Des infiltrations d'éléments retournés furent établies selon un programme diabolique mené par le capitaine Leger. L'intoxication du maquis de la willaya 3 avec des faux renseignements contenant des listes de maquisards soupçonnés de traîtrise, d'espionnage et de collaboration avec l'ennemi parviennent jusqu'au haut commandement de cette willaya.
Le colonel Amirouche est maintenant persuadé d'être entouré de traîtres et d'espions à la solde de l'armée française. C'était devenu son obsession. Les purges et les méthodes qu'il préconisait étaient dignes de la terreur stalinienne. La « chasse aux sorcières » devait, selon Amirouche, s'étendre à toute l'Algérie. C'était le règne de la suspicion, de la délation et de la terreur. La purification des maquis d'éléments suspects prit forme d'autodestruction de l'armée révolutionnaire par ses propres adeptes. Même les opérations contre l'armée française avaient pratiquement cessé. Jamais le moral n'avait été plus bas. Jamais le ralliement aux Français plus nombreux.
« J'ai découvert des complots dans ma zone, mais il y a des ramifications dans toutes les wilayas, Il faut prendre des mesures et vous amputer de tous ces membres gangrenés, sans quoi, nous crèverons ! », écrivit Le colonel Amirouche aux chefs des autres willayas.
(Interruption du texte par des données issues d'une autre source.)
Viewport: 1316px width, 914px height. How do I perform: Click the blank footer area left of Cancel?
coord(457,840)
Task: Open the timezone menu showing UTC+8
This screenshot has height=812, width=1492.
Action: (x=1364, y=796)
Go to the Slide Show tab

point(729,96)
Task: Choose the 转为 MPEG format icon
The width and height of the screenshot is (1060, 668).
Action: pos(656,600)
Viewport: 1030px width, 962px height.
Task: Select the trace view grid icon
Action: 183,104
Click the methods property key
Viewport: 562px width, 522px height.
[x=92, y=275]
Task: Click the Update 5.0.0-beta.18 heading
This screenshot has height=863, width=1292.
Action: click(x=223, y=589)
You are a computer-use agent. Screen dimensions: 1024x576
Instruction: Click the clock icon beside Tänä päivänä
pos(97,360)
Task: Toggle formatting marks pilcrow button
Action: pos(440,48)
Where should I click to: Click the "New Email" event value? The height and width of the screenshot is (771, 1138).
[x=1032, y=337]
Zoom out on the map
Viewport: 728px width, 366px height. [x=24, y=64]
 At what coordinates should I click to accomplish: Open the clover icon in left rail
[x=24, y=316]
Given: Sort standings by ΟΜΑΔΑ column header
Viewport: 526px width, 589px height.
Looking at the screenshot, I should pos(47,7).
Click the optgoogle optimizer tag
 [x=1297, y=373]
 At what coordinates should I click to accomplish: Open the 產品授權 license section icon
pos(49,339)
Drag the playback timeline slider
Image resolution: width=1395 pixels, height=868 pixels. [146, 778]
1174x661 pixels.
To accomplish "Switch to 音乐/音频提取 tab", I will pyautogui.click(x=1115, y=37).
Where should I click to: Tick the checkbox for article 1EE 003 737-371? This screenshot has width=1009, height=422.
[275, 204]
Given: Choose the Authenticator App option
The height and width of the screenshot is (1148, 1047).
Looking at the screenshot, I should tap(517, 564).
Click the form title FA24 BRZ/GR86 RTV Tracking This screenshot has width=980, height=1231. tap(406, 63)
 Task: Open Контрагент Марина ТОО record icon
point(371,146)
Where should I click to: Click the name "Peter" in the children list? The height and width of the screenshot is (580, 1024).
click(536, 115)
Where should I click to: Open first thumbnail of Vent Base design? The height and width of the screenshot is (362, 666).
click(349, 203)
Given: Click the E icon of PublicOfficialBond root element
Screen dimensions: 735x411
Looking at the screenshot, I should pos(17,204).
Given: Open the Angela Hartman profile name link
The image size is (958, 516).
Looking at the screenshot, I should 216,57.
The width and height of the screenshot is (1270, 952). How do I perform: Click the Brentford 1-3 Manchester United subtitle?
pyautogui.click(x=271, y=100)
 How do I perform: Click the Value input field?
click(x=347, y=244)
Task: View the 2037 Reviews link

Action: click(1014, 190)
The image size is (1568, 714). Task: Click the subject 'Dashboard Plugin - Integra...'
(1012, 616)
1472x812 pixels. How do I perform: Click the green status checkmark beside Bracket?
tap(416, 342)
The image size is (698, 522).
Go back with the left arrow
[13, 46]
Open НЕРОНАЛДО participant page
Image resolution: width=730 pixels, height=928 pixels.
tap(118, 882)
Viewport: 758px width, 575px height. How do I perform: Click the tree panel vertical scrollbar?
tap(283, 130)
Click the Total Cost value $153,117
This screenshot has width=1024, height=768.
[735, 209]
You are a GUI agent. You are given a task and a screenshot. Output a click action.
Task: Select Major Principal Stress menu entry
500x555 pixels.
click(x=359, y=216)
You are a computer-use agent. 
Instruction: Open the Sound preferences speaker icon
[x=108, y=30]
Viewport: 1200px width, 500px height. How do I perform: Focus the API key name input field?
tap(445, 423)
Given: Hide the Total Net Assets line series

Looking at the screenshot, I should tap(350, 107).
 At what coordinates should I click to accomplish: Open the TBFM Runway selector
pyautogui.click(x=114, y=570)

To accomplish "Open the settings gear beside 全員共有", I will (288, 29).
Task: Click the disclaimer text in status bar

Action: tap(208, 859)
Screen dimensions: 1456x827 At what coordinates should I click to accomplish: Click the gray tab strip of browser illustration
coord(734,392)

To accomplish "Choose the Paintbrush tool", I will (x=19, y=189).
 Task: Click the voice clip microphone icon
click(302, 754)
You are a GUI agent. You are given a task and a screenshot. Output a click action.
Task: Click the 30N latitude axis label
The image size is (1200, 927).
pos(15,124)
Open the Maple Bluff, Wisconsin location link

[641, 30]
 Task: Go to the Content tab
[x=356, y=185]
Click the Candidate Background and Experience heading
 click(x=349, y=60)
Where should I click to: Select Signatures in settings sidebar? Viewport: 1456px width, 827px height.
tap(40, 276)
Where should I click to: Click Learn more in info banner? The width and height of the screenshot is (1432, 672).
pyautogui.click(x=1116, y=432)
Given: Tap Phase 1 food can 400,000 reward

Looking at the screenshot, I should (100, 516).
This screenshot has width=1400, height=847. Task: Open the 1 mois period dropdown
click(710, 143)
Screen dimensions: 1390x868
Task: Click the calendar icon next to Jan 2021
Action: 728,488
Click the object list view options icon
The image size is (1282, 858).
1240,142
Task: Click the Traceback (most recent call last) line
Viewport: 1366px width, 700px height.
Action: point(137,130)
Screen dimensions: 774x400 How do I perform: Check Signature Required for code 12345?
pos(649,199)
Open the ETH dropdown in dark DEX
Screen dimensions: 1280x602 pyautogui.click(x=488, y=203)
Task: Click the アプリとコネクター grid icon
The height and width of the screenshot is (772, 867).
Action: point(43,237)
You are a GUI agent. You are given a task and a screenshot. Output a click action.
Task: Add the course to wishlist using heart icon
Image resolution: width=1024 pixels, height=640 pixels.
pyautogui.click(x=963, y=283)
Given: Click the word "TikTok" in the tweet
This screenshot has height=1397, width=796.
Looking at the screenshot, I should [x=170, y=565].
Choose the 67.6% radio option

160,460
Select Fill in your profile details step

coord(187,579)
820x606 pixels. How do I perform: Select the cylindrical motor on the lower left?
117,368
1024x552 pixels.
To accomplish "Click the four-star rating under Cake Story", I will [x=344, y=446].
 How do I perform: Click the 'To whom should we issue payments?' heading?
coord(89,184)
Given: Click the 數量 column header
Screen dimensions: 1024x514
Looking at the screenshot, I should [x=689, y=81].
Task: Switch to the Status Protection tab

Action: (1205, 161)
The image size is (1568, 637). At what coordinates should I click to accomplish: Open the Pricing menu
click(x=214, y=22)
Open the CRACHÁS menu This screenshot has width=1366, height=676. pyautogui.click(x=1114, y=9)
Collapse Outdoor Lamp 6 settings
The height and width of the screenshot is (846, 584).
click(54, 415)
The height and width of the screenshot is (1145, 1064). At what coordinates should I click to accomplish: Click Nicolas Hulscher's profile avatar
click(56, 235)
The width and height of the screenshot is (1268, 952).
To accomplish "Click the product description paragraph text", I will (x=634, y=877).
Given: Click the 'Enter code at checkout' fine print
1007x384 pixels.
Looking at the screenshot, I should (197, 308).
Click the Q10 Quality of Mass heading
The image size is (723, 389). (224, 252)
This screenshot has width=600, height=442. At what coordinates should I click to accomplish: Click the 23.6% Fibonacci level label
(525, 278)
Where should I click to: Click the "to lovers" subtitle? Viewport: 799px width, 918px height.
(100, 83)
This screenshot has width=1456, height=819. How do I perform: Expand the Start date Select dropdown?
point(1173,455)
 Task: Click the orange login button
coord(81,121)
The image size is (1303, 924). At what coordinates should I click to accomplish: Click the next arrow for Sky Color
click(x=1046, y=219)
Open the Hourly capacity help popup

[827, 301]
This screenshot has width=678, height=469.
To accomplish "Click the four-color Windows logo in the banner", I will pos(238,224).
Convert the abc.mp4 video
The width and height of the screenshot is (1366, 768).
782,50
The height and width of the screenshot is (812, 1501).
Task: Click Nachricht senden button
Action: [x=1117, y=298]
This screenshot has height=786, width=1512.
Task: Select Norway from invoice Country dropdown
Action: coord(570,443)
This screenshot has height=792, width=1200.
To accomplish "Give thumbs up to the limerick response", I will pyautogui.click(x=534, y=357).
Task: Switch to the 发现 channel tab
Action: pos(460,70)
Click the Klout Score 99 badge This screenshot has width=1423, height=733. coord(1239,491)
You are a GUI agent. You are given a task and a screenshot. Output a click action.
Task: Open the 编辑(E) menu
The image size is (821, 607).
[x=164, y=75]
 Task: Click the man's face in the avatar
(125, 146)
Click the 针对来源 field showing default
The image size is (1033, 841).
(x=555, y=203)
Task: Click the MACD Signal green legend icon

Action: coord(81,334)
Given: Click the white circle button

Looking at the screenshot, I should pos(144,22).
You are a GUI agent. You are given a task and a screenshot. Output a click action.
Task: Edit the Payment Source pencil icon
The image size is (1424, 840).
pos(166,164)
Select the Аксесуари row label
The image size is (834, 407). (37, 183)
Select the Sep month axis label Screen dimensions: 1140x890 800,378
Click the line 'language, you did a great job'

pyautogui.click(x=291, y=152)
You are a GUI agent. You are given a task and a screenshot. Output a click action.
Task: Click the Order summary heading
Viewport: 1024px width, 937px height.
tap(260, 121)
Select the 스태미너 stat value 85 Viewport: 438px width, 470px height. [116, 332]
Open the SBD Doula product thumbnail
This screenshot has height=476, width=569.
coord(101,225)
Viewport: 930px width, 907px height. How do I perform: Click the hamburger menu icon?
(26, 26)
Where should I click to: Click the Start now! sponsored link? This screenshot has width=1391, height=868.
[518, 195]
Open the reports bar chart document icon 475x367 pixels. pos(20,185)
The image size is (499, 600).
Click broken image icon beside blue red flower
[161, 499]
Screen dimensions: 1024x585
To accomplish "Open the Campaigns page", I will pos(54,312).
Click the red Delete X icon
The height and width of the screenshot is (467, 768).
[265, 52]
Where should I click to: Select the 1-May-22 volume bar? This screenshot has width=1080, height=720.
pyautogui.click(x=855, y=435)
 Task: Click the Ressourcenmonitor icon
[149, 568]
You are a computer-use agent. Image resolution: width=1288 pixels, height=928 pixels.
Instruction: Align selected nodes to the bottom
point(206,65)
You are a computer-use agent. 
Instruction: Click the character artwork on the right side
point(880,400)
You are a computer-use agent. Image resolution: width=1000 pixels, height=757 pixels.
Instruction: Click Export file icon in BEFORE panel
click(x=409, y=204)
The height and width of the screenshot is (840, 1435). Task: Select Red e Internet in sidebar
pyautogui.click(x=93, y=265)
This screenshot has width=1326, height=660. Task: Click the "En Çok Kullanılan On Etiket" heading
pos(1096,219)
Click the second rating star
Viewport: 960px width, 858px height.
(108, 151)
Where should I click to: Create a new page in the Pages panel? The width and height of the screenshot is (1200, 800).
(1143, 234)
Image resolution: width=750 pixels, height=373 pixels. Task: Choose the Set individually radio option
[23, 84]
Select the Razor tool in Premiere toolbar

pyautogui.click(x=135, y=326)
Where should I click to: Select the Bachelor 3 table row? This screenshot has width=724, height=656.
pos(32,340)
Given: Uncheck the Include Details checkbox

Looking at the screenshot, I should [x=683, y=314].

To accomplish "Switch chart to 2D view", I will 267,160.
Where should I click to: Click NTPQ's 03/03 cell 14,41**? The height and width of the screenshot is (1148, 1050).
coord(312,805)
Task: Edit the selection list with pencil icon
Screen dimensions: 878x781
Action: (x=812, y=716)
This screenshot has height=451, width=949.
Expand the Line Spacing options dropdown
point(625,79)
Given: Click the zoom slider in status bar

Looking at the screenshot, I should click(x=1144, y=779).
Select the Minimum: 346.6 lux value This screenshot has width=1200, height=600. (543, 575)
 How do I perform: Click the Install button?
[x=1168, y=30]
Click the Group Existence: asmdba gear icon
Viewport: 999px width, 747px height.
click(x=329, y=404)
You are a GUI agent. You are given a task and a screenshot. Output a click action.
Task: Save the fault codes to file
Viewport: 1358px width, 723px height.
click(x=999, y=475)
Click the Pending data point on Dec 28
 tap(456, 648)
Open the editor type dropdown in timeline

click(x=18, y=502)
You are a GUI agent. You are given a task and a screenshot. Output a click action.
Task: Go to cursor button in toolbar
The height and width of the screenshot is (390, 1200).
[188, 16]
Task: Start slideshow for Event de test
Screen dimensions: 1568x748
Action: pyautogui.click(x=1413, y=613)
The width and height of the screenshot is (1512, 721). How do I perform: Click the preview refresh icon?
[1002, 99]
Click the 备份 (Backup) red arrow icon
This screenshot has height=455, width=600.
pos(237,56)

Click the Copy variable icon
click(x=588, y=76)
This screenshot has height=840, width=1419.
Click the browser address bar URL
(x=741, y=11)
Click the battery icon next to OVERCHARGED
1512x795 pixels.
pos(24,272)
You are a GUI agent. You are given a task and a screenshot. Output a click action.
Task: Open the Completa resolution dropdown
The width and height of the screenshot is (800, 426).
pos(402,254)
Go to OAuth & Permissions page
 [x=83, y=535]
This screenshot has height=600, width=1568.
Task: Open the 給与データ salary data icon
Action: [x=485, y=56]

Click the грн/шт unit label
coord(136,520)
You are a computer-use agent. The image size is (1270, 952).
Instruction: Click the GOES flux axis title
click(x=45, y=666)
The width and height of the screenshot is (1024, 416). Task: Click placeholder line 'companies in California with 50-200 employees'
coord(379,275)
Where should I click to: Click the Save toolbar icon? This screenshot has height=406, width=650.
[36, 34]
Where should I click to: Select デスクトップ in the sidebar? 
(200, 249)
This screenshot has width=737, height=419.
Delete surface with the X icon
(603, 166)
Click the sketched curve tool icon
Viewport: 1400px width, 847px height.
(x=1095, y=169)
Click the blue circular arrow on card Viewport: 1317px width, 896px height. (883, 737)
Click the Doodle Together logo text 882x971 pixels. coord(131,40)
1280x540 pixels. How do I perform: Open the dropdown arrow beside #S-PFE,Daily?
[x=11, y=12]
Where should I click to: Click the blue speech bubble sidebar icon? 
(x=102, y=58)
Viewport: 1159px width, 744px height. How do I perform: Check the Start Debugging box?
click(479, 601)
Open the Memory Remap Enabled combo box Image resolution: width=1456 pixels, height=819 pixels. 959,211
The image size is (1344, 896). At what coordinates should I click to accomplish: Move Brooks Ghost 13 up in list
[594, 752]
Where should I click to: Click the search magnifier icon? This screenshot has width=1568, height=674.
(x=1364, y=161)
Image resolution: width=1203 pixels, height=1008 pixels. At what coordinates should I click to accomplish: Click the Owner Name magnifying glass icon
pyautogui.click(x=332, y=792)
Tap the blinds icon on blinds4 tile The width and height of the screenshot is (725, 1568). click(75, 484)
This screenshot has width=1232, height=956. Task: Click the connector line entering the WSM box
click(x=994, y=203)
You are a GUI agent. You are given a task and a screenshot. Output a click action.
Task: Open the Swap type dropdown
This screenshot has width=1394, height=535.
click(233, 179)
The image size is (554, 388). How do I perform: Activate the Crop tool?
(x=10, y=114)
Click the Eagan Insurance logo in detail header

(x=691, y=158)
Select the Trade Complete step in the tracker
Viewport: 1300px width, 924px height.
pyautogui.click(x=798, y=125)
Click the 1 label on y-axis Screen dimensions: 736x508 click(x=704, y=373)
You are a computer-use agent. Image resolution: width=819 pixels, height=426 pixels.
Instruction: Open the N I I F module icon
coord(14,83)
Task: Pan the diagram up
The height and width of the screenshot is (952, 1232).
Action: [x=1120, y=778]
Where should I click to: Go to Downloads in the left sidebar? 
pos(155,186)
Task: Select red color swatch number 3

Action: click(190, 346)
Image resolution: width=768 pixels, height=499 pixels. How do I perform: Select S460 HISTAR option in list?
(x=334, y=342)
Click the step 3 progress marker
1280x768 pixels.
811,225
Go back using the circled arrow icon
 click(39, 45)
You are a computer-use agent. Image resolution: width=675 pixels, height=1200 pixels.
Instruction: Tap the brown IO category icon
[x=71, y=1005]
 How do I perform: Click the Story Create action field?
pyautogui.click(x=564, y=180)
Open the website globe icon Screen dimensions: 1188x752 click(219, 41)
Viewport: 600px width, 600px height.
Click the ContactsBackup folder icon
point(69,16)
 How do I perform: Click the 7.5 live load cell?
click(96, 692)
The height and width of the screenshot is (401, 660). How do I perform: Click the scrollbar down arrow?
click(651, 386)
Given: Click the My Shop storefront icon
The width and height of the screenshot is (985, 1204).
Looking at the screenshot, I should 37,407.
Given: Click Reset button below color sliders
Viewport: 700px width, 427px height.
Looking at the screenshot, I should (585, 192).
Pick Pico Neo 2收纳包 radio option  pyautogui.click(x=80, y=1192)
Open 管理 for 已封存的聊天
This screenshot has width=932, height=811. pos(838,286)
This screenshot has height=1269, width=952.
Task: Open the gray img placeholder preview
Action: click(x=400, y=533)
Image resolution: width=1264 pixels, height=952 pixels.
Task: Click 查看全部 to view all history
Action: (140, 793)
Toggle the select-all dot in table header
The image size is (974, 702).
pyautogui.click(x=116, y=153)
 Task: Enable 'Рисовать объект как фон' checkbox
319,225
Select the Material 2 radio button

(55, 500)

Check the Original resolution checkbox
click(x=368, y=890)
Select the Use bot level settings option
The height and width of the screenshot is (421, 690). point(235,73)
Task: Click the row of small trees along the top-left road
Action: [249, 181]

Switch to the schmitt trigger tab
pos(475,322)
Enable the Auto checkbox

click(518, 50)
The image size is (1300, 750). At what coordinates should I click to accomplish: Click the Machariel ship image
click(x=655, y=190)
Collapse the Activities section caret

Il suffisait que le nom du maquisard soit prononcé par deux ou trois hommes « interrogés » pour qu'il soit lui-même inculpé et interrogé à son tour. Six suspects sur dix succombent au cours des interrogations. Il y eut des centaines, sinon des milliers de victimes, pour la plupart innocentes des faits qui leur étaient reprochés. Amirouche lui-même aurait déclaré que 20 % des exécutés étaient innocents, mais il se serait défendu en ces termes : « La révolution ne commet pas d'injustices, elle fait des erreurs. Pour éliminer la gangrène, il faut couper jusqu'à la chair fraîche. En tuant les deux tiers des Algériens, ce serait un beau résultat si l'on savait que l'autre tiers vivrait libre ».
Pour l'ensemble de l'année 1958, les estimations concernant le nombre des liquidations varient entre 4 000 et 6 000. Amirouche emporta avec lui en mars 1959 un décompte partiel qui faisait état du bilan de sa willaya : sur 542 personnes jugées, 54 sont libérés, 152 condamnés à mort et 336 décédés au cours des interrogations, dont 30 officiers, soit 488 décès dont la majorité étaient d'Alger, des intellectuels en grand nombre. Le document était vraisemblablement destiné à minimiser l'ampleur des purges auprès du GPRA.
A l'arrivée du putsch d'Alger du 13 mai 1958, l'enthousiasme des foules du Forum d'Alger, les manifestations de loyalisme des populations musulmanes ne firent que confirmer son opinion sur les citadins en général et les Algérois en particulier. Profitant de l'occasion, des centaines de cadres et de djounoud échappèrent à la mort en se ralliant au poste français le plus proche.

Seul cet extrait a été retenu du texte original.